5. Executive Functions
Executive functions are a set of skills we use to organize our thinking, plan and carry out actions, and figure out how to solve problems. Most kids with NLD have weaknesses in these organizing and planning functions. For instance they struggle with breaking down a project into smaller pieces, or conceiving steps that need to be taken to get something done.
“These kids have trouble figuring things out—in fact they don’t really know what figuring something out means,” Bezsylko says. “We have to help them learn to do that—the step-by-step process you go through.”
How do these deficits manifest in kids with NLD?
In addition to the different combinations of symptoms, kids with NLD also vary along a spectrum of severity.
One the one hand there are kids who are extremely high-functioning but socially awkward, a little clumsy, disorganized—what Bezsylko calls “the absentminded professor type.” Other kids are more pervasively affected, and they function with more difficulty in many areas. “These kids often struggle to learn everything that isn’t rote or literal.”
At Winston Prep, a study of more than 100 students with NLD showed that there were 6 combinations of the 5 deficits. The largest group had all five of the deficits, but the second largest group had just two: social communication and executive functions.

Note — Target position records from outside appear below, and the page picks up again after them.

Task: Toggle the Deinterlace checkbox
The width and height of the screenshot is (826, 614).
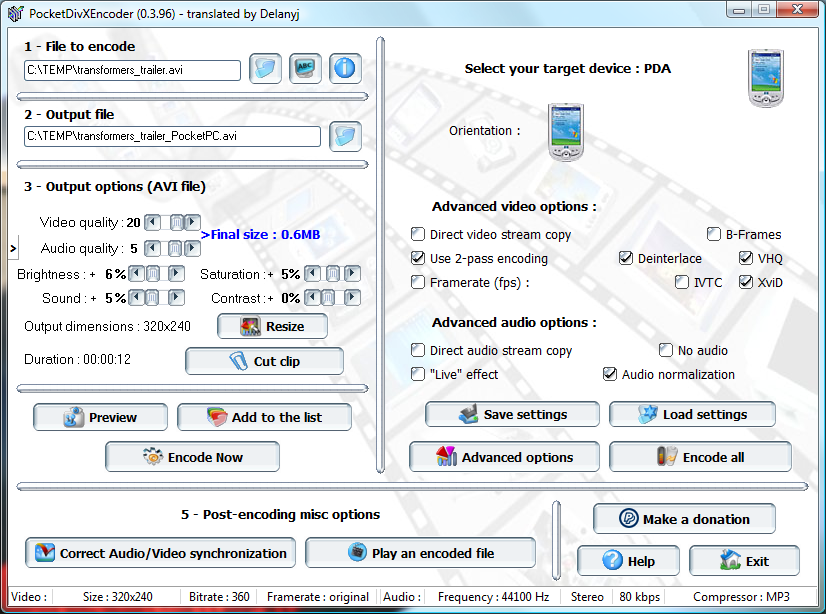Action: [626, 258]
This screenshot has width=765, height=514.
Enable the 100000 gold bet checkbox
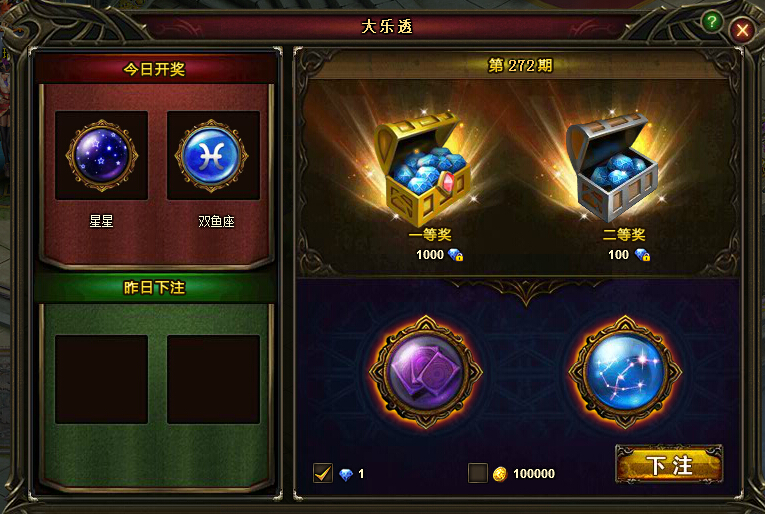(478, 473)
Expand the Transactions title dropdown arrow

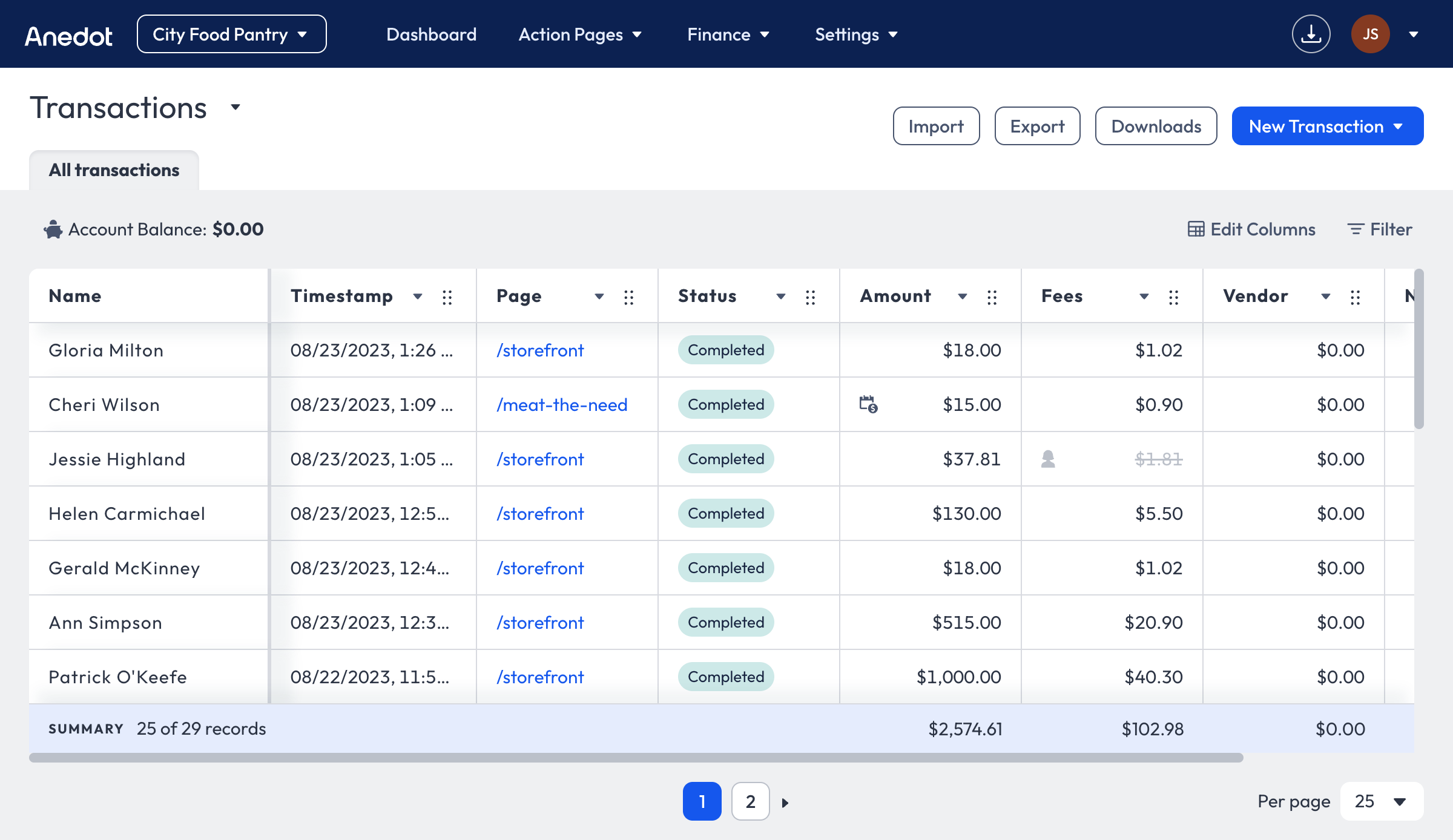236,108
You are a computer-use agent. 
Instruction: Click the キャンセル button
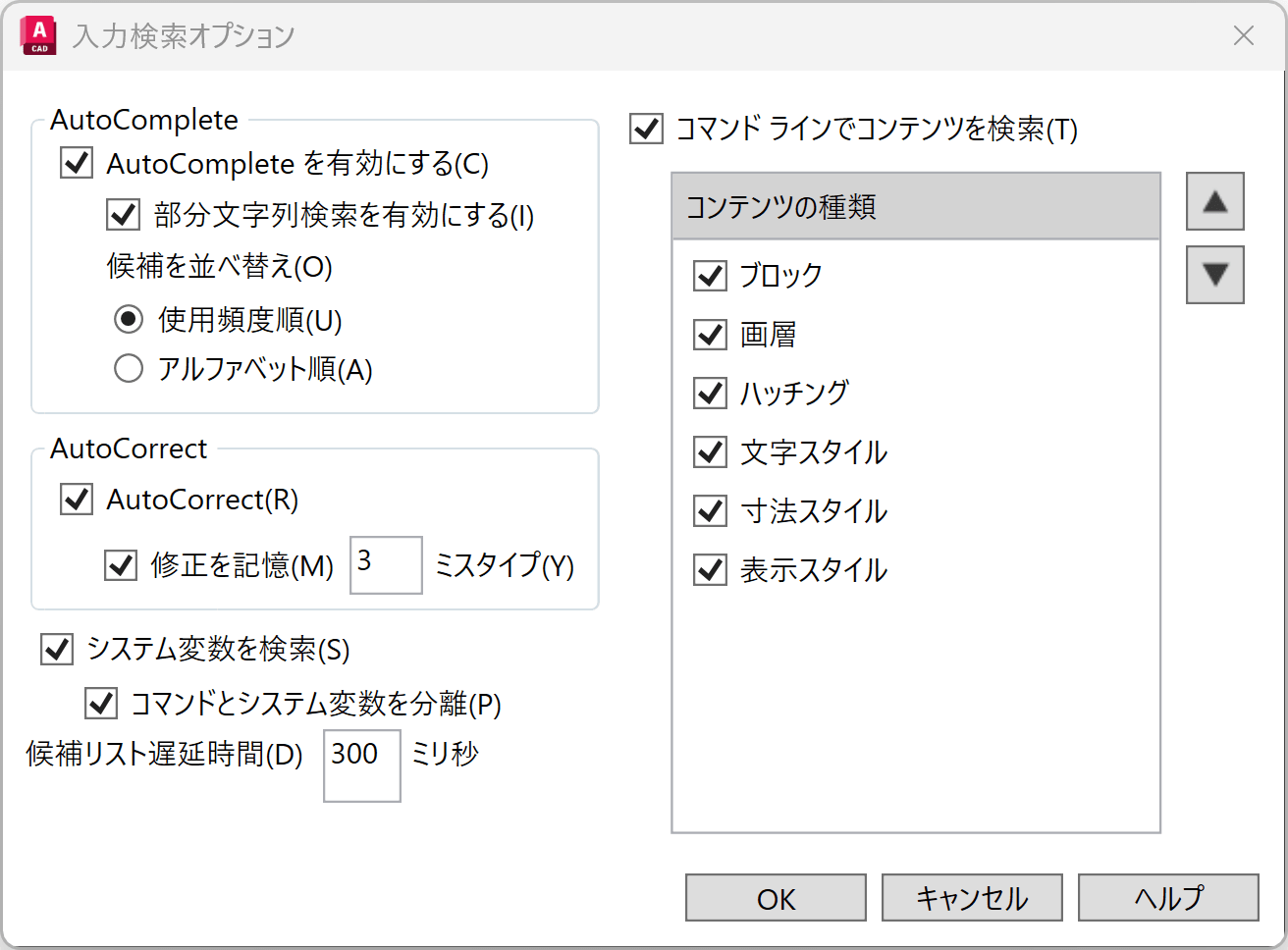tap(971, 898)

When do these deficits become noticeable?
Many kids with NLD can do well enough in elementary school because they are very good at memorization and rote learning. It’s common for them to run into trouble around middle school, when their difficulty with the higher order reasoning—figuring out the main idea, the details, and the relationships—causes them to fall behind. “There’s a saying that in fifth grade you stop learning to read, and now you read to learn,” notes Bezsylko, “and that’s when these kids fall apart.” Historically, Winston Prep took kids in sixth through tenth grade; they’ve started to take some kids as young as fourth grade.
“Almost all of these kids look inattentive and disorganized,” Bezsylko adds, “especially as they get older. The more that schoolwork, math concepts, and socialization become complex rather than rote, the more those difficulties start to show up.”
A more comprehensive diagnosis
NLD is not one of the official diagnoses mental health professionals and schools use to categorize kids with psychiatric or learning problems. Kids who have it usually have other diagnoses—often autism or ADHD. But while those diagnoses list their symptoms or behaviors, they don’t fully explain them, argues Bezsylko.
For instance, if a child is disorganized and inattentive, he is likely to be diagnosed with ADHD. But he may well be disorganized and inattentivebecause he doesn’t understand what’s being discussed, what he reads, or the problem he’s been asked to solve. That’s where NLD comes in. “You can’t pay attention if you can’t understand,” notes Bezsylko.
Similarly, a child diagnosed with autism spectrum disorder will be described as having social and communication deficits. Those behaviors, too, can reflect NLD—not being able recognize patterns in facial expression, body language, and other forms of nonverbal communication can make kids unresponsive socially.
Take the kids in the Winston Prep study who had all five of the deficits. Most of them had a diagnosis of either ADHD or autism spectrum disorder. “But those diagnoses don’t identify three important areas where they are struggling,” notes Bezsylko: “higher-order comprehension, math concepts, and visual and spatial relations. Unless their NLD is recognized, they’re not likely to get help that strengthens or compensates for weaknesses in those core areas.”